Selon IQNA citant Al Manar, le chef de l'Etat égyptien avait adopté le 22 novembre un décret par lequel il élargissait de manière unilatérale ses prérogatives présidentielles. Mohamed Morsi a en revanche confirmé la date du 15 décembre pour la tenue d'un référendum sur un projet controversé de Constitution.
Un comité de 8 experts été chargé de "modifier" le décret du 22 novembre par lequel le président islamiste a étendu ses pouvoirs et les a placés au dessus de tout recours en justice, déclenchant la pire crise politique depuis son élection fin juin.
Mohamed Morsi avait également demandé «de trouver une solution juridique qui permette de reporter le référendum» sur un projet de Constitution, lui aussi très critiqué par l'opposition, prévu le 15 décembre, mais la date a finalement été maintenue. Les formations islamistes qui soutiennent Mohamed Morsi, parmi lesquels le puissant mouvement des Frères musulmans dont est issu le président, avaient durci le ton ce samedi, refusant catégoriquement tout report du référendum constitutionnel.
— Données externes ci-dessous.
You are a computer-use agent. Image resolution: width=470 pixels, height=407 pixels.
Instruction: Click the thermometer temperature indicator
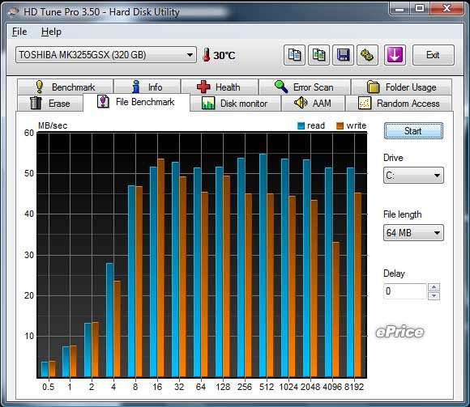pyautogui.click(x=219, y=55)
Mohamed Morsi a également demandé à l'opposition de proposer des amendements au projet de constitution qui doit être soumis à référendum le 15 décembre, a ajouté le porte-parole de la commission de dialogue. Samedi, l'armée a fait entendre sa voix après plusieurs jours de crise politique, lançant un appel au dialogue et affirmant que la violence ne pouvait être tolérée.